Greene noted that she previously visited the Auschwitz concentration camp as a teenager and was not unfamiliar with the history of the Holocaust. But she wanted to visit the Holocaust museum on Monday, her first day back in Washington since she made her remarks, to offer a symbolic gesture.
“Going to the Holocaust museum was just a good reflection,” Greene said. “It’s not something I was unfamiliar with. But I wanted to go there today because it’s important to remember.”
At the same time, Greene held firm that she still believes vaccine or mask mandates in response to the COVID-19 pandemic are forms of “discrimination.”
“I believe that forced masks and forced vaccines or vaccine passports are types of discrimination. And I’m very much against that type of discrimination. What I would like to say is I’m removing that statement completely away from what I had said before,” Greene said.
“I just want to say there is no comparison to the Holocaust, and there never should be,” she added.
It’s hardly the first time Greene has sparked controversy.
House Democrats and 11 Republicans voted in February to remove her from her committee assignments over her past comments before serving in Congress that appeared to endorse violence against Democrats and suggest that school shootings were staged.
Greene has since distanced herself from some of her past rhetoric, stating in a House floor speech on the day of the vote to kick her off committees that she no longer believes in the QAnon conspiracy theory, that school shootings are “absolutely real” and that 9/11 “absolutely happened.”
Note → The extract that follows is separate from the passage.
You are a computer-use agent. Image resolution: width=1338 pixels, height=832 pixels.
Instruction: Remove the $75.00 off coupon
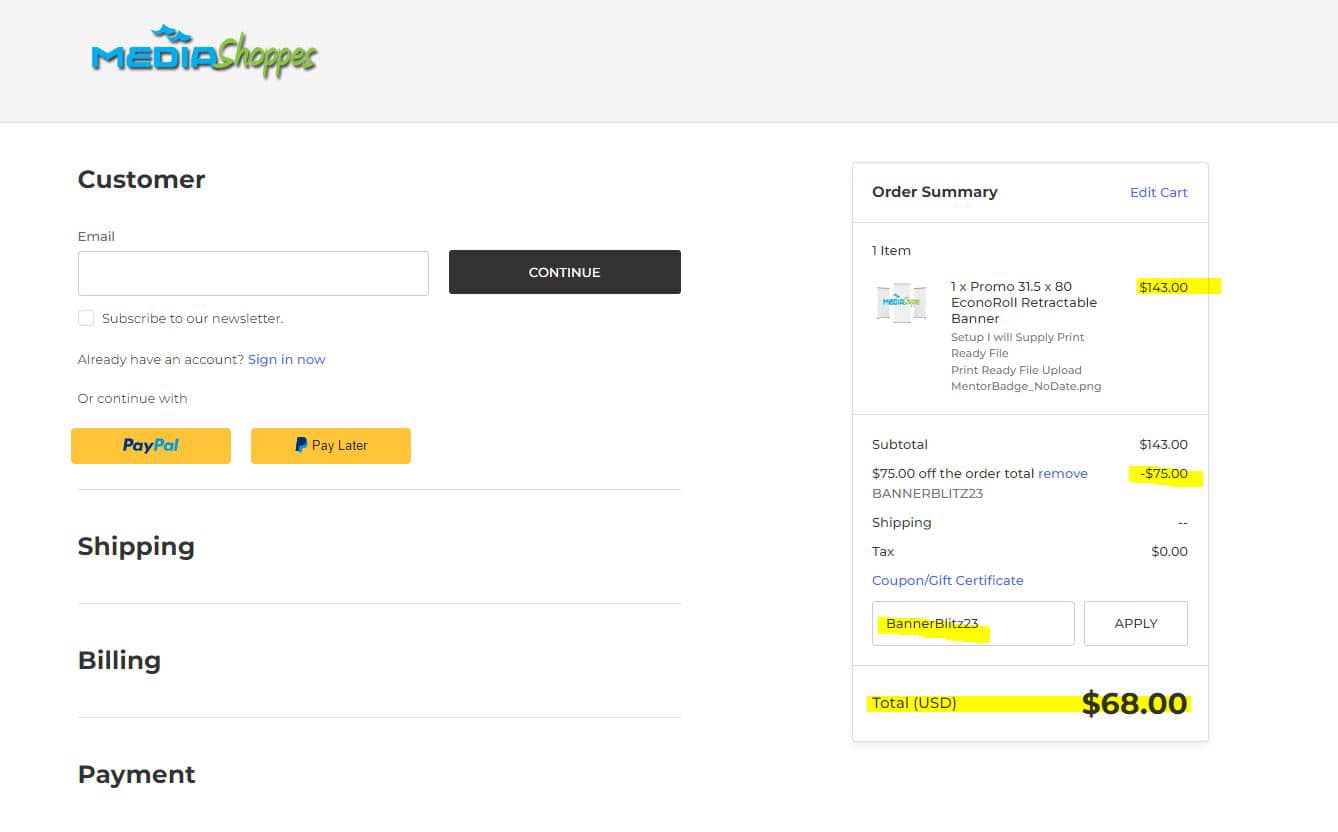pyautogui.click(x=1062, y=474)
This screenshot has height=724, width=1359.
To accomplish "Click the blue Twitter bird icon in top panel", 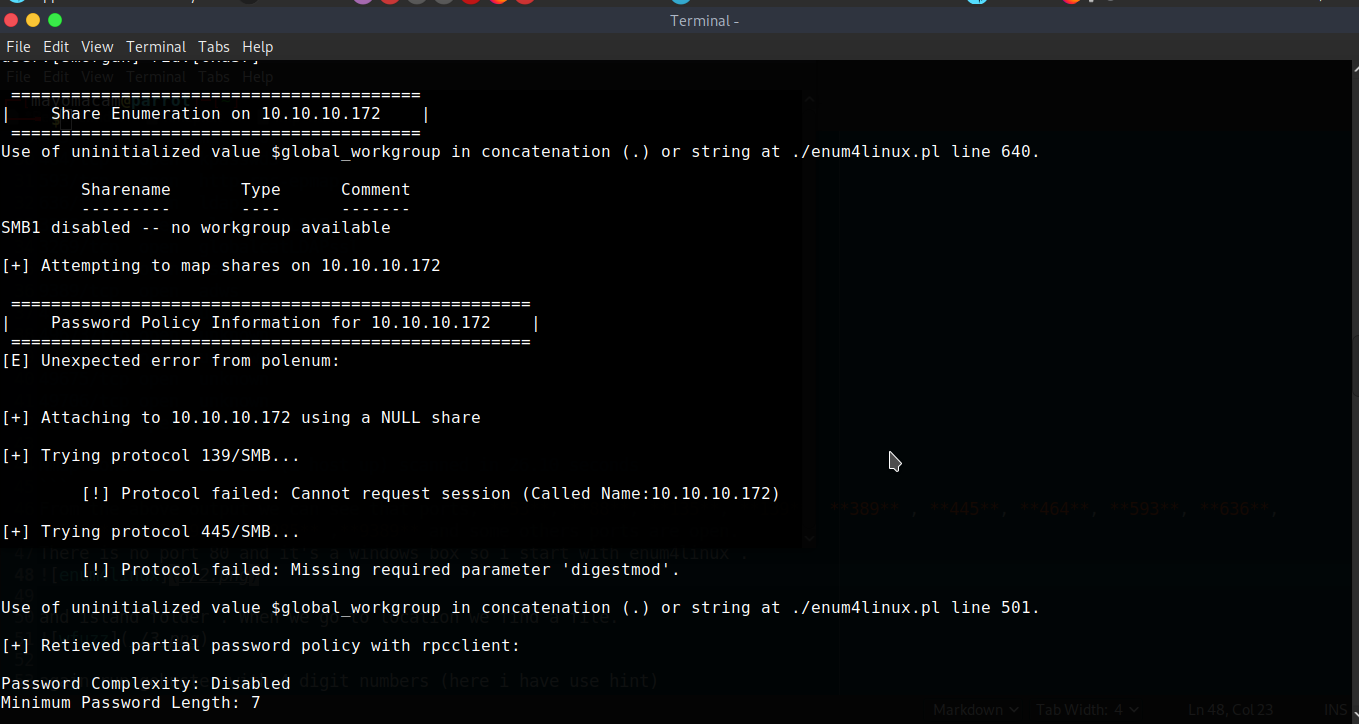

Rep. Brad Schneider (D-Ill.), who is Jewish, said last month that he was crafting a resolution to censure Greene over her comments comparing pandemic rules to the Holocaust.
“Rep. Marjorie Taylor Greene continues to debase not only the memory of 6 million Jews murdered by the Nazis, but all those who fought and died defending Democracy against Hitler and his evil,” Schneider said at the time.
House GOP leaders also condemned Greene’s rhetoric, increasing the pressure on her to back off the Holocaust comparisons.
“Marjorie is wrong, and her intentional decision to compare the horrors of the Holocaust with wearing masks is appalling,” House Minority Leader Kevin McCarthy (R-Calif.) said last month.
Greene’s apology comes as Republicans have sought to take punitive action against Rep. Ilhan Omar (D-Minn.) for appearing to equate the U.S. and Israel with Hamas and the Taliban. A group of a dozen Jewish Democrats, including Schneider, asked Omar to “clarify” her comments last week.
Omar said that a tweet from her account was taken out of context, as she was asking Secretary of State Antony Blinken about ongoing investigations before the International Criminal Court regarding alleged war crimes by the U.S. and the Taliban in Afghanistan as well as Israel and Hamas in the Gaza conflict.
“I was in no way equating terrorist organizations with democratic countries with well-established judicial systems,” Omar said.
While Democrats have accepted Omar’s clarification and sought to move on, a group of Republicans introduced a resolution to censure her and other progressive members of the so-called squad for allegedly “defending foreign terrorist organizations and inciting anti-Semitic attacks across the United States.”
Greene took a shot at Omar on Monday, saying that “there is no comparison between our American military and the Israeli military to the Taliban or any other terrorist organization.”
But when asked if she would be more careful about her own rhetoric going forward, Greene offered no sign that she’d try to turn down the temperature.
“I think it’s good to learn lessons. But you’re always going to see me being very real with my thoughts,” Greene said.